In the present study, Fe–9Cr model alloys were irradiated by 275 keV He⁺ ions at 500 to 800 °C to a peak damage level and implanted helium content of 0.5 dpa and 0.75 at% He, respectively. Effects of temperature on He bubble behaviour were studied by transmission electron microscopy (TEM) to reveal the temperature effects. The bubble spatial distribution changes from homogenous at 500 and 600 °C to heterogeneous at 700 and 800 °C, due to preferential bubble precipitation on dislocations and grain boundaries at high temperature. Faceted bubbles with low energy faces along the {001} planes were present at all four temperatures and are attributed to surface energy minimization. Bubble precipitation on the GBs became more pronounced with increasing temperature. Meanwhile, the cavity swelling increased with increasing temperature, from 0.59% at 500 °C to 8.21% at 800 °C with a sharp increase above 700 °C. By analysing the temperature dependence of bubble size and density, a transition temperature between low and high temperature regimes was obtained in terms of different activation energies which are related to different bubble nucleation and formation mechanisms.

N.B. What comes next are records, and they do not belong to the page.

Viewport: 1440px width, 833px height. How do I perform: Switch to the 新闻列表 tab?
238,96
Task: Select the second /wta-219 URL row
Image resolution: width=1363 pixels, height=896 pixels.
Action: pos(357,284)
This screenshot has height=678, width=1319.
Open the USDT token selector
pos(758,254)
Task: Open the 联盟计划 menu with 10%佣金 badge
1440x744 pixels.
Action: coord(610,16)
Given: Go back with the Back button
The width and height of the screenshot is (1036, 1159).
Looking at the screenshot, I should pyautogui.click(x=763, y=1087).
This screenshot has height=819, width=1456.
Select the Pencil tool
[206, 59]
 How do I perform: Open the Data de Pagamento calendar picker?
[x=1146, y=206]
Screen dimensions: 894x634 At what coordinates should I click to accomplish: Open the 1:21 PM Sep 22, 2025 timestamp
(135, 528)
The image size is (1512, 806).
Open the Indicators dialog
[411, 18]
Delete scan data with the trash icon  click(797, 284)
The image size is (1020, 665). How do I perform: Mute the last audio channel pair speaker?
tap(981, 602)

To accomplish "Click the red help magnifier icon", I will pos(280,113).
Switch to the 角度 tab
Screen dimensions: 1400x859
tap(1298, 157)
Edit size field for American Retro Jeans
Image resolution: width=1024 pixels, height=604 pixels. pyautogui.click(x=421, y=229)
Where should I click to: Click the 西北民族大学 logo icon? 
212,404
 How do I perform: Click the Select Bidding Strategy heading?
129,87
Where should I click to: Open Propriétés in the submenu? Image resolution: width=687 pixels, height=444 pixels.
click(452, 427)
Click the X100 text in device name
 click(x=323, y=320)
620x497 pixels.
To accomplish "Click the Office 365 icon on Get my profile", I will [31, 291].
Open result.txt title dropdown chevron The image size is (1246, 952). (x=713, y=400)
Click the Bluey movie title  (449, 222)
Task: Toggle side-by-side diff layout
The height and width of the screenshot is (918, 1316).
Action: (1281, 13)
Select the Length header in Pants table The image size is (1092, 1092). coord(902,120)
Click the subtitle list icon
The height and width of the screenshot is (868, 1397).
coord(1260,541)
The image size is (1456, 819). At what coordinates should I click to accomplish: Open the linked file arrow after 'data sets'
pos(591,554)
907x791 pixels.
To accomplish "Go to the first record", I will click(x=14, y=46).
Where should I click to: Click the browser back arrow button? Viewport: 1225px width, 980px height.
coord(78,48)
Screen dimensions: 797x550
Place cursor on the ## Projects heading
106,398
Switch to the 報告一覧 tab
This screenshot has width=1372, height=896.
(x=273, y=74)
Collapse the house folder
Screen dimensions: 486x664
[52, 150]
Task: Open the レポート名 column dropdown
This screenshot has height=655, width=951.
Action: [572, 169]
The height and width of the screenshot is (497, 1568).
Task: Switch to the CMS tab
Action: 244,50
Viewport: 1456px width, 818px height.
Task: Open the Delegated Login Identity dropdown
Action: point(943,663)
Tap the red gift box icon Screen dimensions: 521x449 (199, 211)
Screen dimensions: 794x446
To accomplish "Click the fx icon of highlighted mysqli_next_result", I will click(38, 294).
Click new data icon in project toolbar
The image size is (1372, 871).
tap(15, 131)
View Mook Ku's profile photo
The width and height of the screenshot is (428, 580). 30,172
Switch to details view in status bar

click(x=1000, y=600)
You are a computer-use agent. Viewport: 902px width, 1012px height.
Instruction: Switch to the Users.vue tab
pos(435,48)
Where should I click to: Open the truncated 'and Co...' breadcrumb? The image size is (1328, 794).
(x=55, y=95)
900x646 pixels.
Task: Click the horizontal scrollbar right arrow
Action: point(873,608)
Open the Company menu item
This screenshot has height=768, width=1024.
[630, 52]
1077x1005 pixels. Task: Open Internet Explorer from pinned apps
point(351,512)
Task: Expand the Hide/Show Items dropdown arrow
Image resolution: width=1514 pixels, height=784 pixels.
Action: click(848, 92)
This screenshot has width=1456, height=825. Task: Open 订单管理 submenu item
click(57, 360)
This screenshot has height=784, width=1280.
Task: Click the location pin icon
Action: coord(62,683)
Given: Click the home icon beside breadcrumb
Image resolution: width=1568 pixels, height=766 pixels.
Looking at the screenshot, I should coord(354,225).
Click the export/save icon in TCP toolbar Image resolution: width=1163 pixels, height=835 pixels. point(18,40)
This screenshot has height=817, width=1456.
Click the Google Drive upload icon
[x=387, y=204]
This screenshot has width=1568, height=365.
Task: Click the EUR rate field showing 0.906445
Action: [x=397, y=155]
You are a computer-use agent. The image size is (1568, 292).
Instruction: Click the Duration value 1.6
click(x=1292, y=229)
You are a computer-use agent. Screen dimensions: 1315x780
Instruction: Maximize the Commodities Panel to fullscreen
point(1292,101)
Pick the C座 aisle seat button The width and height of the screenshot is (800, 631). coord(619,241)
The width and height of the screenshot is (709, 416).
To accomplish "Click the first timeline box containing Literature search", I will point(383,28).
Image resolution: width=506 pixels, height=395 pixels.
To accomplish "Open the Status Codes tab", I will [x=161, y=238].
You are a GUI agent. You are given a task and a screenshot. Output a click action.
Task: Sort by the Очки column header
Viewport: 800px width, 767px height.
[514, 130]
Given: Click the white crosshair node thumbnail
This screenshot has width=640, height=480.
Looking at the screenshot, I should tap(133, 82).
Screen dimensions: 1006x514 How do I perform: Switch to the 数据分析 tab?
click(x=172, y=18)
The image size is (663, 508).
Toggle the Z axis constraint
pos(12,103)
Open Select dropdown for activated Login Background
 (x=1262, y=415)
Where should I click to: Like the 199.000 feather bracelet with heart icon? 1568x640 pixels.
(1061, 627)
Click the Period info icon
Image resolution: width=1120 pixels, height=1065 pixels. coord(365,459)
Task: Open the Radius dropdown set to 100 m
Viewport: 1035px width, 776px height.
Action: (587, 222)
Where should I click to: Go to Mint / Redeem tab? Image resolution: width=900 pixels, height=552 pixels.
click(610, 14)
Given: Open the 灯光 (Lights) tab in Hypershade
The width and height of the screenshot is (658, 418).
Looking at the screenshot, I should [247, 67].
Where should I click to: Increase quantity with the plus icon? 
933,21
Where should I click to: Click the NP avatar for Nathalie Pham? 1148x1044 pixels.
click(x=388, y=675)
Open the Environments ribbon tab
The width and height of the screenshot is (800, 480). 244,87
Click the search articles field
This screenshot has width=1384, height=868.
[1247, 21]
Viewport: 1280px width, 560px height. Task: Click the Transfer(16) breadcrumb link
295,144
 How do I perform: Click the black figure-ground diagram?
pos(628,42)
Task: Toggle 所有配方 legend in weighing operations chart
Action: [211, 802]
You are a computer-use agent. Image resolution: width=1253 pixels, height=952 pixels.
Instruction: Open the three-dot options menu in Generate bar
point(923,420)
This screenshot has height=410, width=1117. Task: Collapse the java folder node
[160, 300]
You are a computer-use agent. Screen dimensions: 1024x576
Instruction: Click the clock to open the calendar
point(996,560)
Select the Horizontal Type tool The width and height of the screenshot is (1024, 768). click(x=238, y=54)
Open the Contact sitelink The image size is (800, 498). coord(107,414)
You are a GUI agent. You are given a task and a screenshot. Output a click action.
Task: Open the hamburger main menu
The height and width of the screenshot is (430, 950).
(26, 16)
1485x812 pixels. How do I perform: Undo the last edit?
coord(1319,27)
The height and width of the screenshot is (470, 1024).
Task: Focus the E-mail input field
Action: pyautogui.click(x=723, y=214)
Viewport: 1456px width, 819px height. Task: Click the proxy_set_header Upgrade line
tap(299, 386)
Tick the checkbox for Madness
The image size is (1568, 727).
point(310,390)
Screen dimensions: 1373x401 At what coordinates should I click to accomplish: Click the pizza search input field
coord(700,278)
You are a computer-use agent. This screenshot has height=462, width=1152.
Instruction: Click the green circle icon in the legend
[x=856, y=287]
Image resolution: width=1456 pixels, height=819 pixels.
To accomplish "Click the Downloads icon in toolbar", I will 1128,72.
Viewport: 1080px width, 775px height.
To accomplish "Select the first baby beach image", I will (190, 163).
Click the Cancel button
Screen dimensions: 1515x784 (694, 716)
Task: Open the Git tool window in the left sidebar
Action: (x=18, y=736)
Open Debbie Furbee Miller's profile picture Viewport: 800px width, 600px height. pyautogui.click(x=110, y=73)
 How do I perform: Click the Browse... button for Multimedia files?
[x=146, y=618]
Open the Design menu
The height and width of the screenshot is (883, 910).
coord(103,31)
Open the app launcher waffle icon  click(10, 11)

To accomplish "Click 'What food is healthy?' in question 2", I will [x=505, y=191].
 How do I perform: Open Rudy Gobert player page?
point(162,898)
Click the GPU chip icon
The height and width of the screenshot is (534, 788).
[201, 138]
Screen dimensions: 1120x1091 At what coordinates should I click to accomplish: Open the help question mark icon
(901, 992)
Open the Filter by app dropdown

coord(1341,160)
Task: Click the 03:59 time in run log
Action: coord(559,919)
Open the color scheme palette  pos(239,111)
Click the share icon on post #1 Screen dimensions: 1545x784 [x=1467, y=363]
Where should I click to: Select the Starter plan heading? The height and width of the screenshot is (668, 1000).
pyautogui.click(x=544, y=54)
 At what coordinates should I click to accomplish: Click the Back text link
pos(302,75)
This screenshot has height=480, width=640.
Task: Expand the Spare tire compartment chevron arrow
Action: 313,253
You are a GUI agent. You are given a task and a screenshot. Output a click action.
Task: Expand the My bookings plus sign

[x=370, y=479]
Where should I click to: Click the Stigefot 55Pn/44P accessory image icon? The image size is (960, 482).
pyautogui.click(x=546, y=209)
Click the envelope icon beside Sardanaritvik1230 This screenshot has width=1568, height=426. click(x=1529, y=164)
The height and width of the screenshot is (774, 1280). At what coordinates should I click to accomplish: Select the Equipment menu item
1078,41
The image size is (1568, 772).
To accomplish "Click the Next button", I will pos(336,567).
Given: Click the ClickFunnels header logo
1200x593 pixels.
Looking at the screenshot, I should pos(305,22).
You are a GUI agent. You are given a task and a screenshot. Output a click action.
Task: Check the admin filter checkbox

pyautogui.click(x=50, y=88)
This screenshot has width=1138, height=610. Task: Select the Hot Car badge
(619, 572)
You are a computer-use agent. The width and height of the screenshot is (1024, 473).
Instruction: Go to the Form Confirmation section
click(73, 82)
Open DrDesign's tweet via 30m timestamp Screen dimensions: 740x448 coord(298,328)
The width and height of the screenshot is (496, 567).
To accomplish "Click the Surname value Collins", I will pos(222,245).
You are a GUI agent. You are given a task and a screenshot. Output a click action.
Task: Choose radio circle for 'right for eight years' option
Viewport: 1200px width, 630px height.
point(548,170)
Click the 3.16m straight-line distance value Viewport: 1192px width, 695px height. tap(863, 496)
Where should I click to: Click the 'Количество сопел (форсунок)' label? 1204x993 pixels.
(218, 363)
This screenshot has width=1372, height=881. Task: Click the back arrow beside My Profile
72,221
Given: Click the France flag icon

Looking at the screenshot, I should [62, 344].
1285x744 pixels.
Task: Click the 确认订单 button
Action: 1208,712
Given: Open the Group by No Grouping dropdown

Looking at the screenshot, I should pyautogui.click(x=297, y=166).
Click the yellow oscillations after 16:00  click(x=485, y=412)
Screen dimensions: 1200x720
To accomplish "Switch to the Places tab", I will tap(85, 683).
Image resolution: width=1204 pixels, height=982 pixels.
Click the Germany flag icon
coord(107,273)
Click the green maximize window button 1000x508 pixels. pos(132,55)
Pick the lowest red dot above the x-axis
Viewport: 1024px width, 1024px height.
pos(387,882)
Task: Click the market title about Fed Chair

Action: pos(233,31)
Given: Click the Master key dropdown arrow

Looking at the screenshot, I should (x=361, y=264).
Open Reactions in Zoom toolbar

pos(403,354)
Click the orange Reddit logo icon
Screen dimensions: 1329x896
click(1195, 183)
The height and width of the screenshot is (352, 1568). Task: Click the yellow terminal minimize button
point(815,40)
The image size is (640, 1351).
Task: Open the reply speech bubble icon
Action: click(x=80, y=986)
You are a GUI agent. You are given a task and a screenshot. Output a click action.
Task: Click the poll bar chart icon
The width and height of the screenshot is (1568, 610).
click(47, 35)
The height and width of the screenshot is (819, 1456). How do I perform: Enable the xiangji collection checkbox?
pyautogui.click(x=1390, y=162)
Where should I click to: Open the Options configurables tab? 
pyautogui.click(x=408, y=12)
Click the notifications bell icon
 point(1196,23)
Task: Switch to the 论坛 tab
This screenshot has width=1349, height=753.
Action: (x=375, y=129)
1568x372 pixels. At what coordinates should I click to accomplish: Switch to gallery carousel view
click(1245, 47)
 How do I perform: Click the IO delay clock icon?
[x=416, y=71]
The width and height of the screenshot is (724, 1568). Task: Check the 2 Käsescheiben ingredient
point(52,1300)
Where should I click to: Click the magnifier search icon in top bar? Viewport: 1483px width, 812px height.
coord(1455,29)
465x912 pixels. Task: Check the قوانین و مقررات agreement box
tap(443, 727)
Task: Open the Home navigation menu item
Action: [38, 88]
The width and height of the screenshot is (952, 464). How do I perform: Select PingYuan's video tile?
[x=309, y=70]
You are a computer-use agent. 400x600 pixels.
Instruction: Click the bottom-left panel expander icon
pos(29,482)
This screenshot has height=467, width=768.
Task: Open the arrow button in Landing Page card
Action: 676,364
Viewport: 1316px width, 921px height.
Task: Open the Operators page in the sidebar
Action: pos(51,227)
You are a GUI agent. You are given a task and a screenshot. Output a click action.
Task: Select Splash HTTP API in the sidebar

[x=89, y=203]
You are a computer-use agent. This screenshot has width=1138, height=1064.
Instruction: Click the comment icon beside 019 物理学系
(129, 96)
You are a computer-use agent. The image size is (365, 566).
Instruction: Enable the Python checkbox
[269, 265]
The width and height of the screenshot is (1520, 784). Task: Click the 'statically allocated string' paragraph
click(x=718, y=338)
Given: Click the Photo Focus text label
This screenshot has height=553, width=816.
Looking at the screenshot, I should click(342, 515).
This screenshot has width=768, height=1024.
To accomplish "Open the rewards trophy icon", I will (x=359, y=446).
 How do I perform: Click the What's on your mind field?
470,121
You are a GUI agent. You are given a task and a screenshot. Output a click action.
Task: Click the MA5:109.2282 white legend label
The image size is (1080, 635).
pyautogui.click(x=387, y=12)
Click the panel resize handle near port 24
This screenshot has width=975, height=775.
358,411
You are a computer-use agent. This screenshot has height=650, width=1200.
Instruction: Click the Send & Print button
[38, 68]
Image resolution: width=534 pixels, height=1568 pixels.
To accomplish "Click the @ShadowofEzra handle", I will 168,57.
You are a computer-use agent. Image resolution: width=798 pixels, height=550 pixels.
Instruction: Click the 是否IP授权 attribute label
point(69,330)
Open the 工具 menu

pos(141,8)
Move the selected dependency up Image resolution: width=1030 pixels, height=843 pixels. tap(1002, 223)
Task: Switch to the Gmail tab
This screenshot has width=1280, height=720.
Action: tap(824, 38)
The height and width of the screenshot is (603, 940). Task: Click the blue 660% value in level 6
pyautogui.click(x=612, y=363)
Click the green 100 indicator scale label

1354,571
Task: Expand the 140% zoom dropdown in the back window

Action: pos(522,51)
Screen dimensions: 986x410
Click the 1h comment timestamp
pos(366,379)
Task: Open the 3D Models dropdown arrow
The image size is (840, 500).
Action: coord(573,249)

在本研究中，Fe–9Cr模型合金被275 keV He ⁺辐照。离子在500至800°C时达到最高损伤水平，并且注入的氦含量分别为0.5 dpa和0.75 at％He。通过透射电子显微镜（TEM）研究了温度对He气泡行为的影响，以揭示温度的影响。由于高温下位错和晶界上的优先气泡沉淀，气泡的空间分布从500和600°C的均匀分布变为700和800°C的非均匀分布。在所有四个温度下均存在沿{001}平面具有低能级面的多面气泡，这归因于表面能的最小化。随着温度升高，GB上的气泡沉淀变得更加明显。同时，空腔膨胀随着温度的升高而增加，从500°C的0.59％增至800°C的8.21％，高于700°C时急剧增加。